# Exercise details
Retype every entry below without pictures.
····················
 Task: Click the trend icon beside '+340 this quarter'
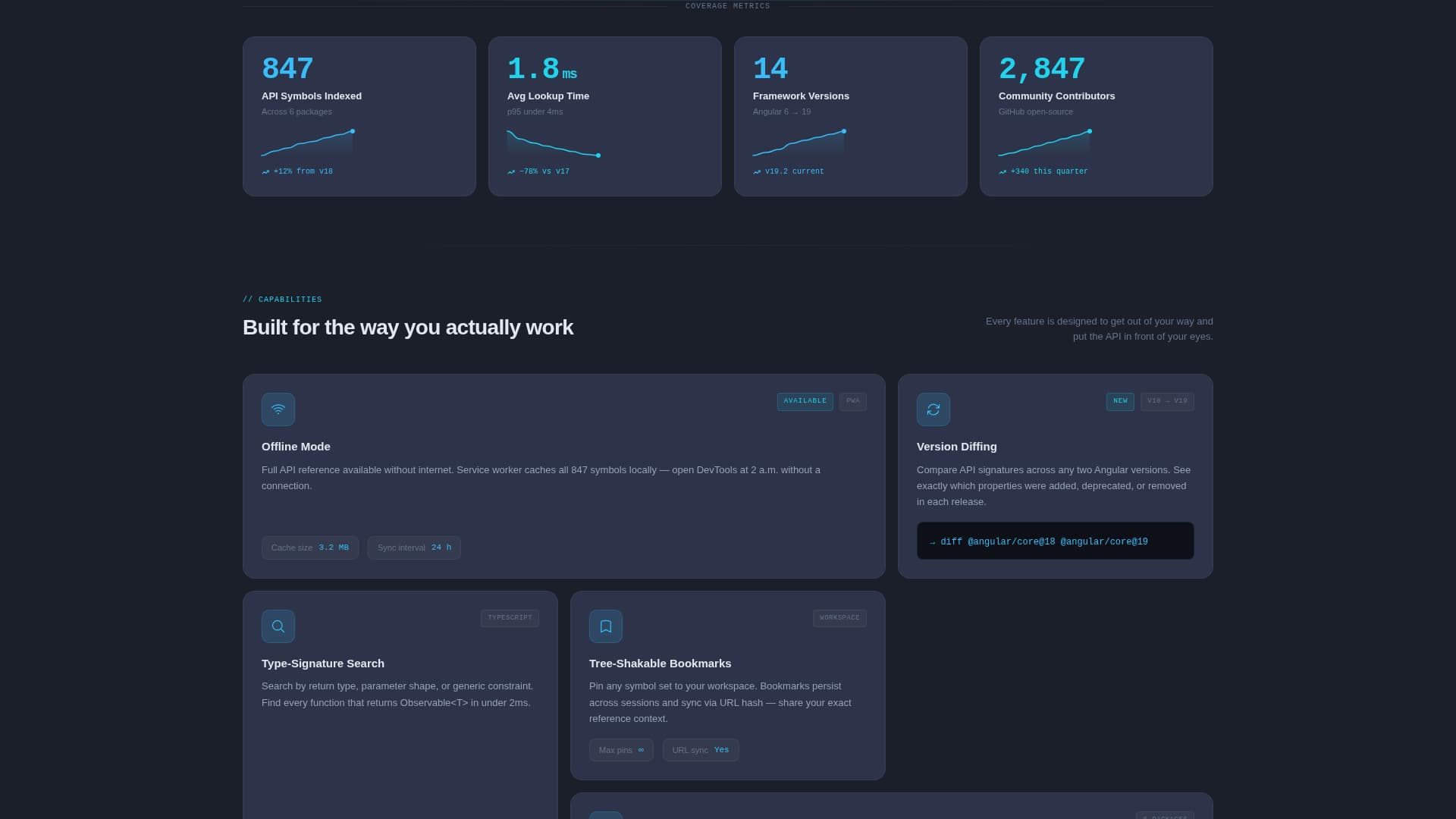(1003, 171)
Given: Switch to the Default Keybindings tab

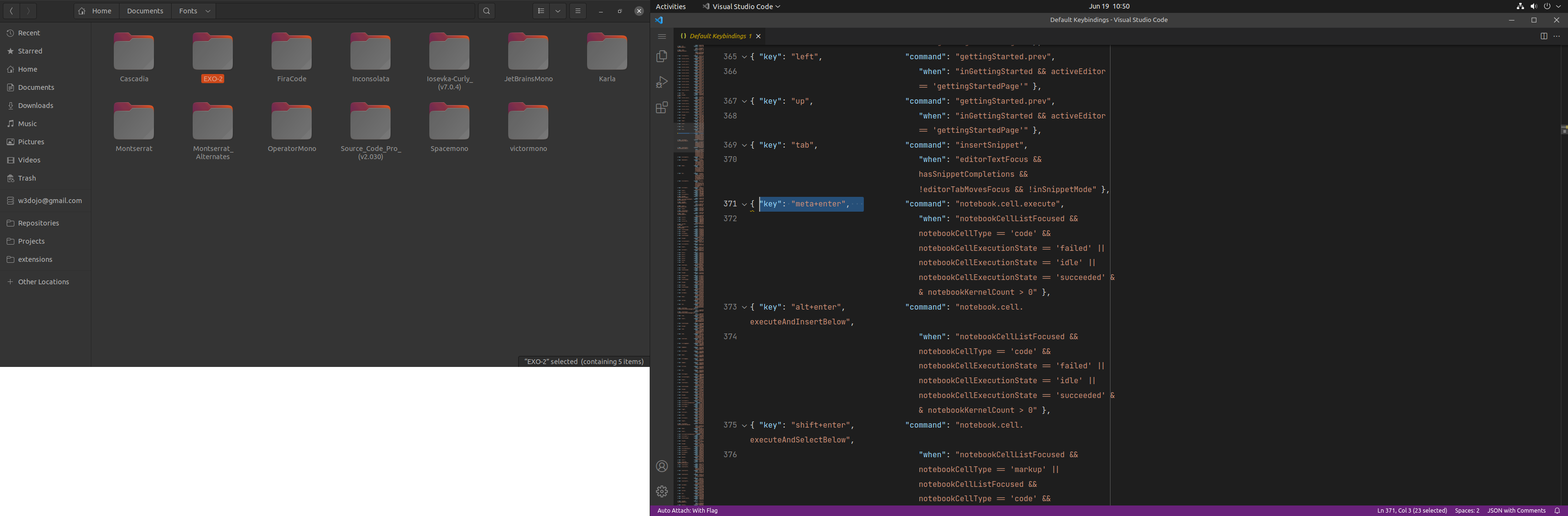Looking at the screenshot, I should (x=718, y=36).
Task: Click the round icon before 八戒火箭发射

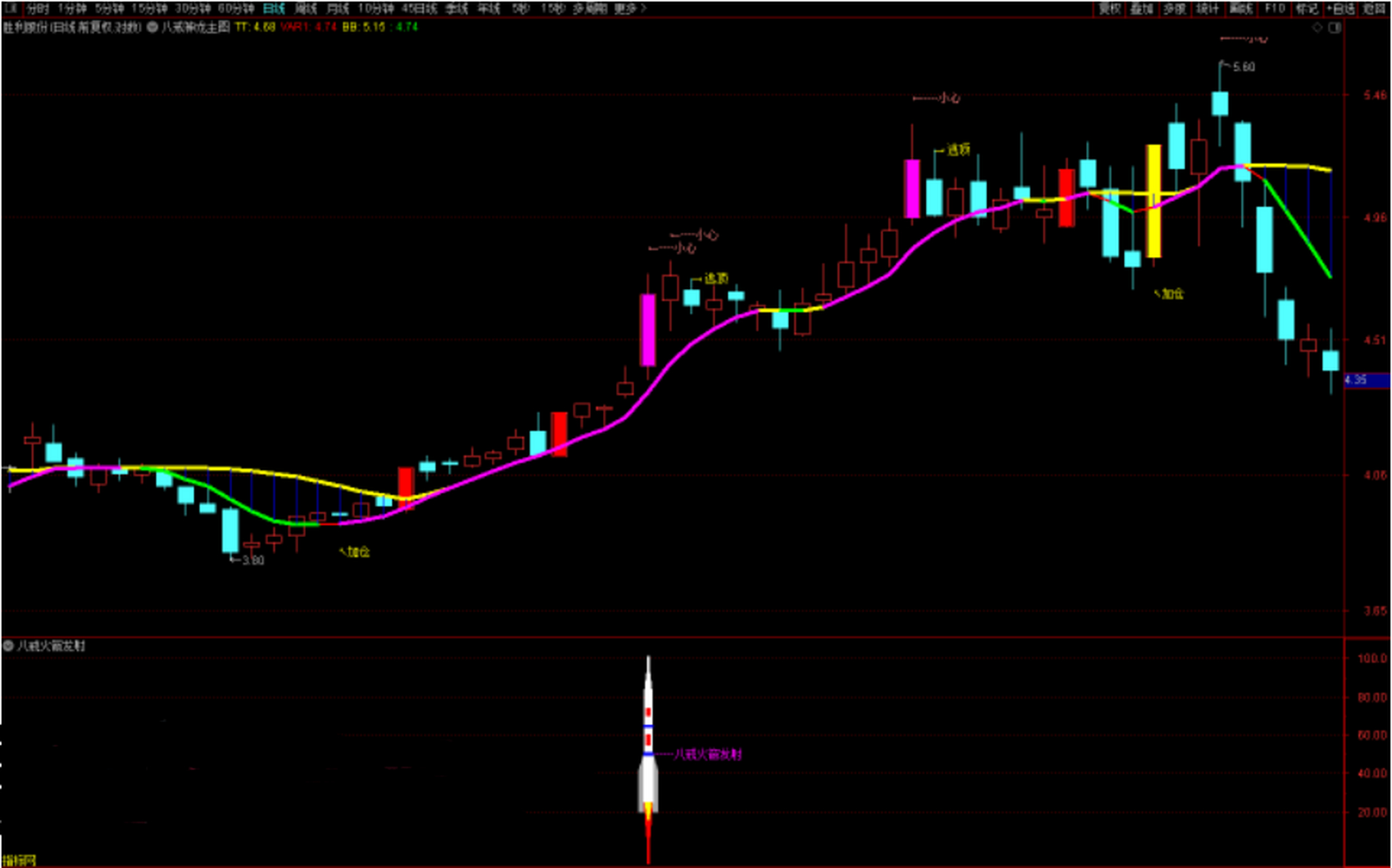Action: pos(8,646)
····················
# Answer to the problem
 Task: Click the trend icon beside '+340 this quarter'
(1003, 171)
Given: Switch to the Default Keybindings tab

Looking at the screenshot, I should (x=718, y=36).
Task: Click the round icon before 八戒火箭发射

Action: pos(8,646)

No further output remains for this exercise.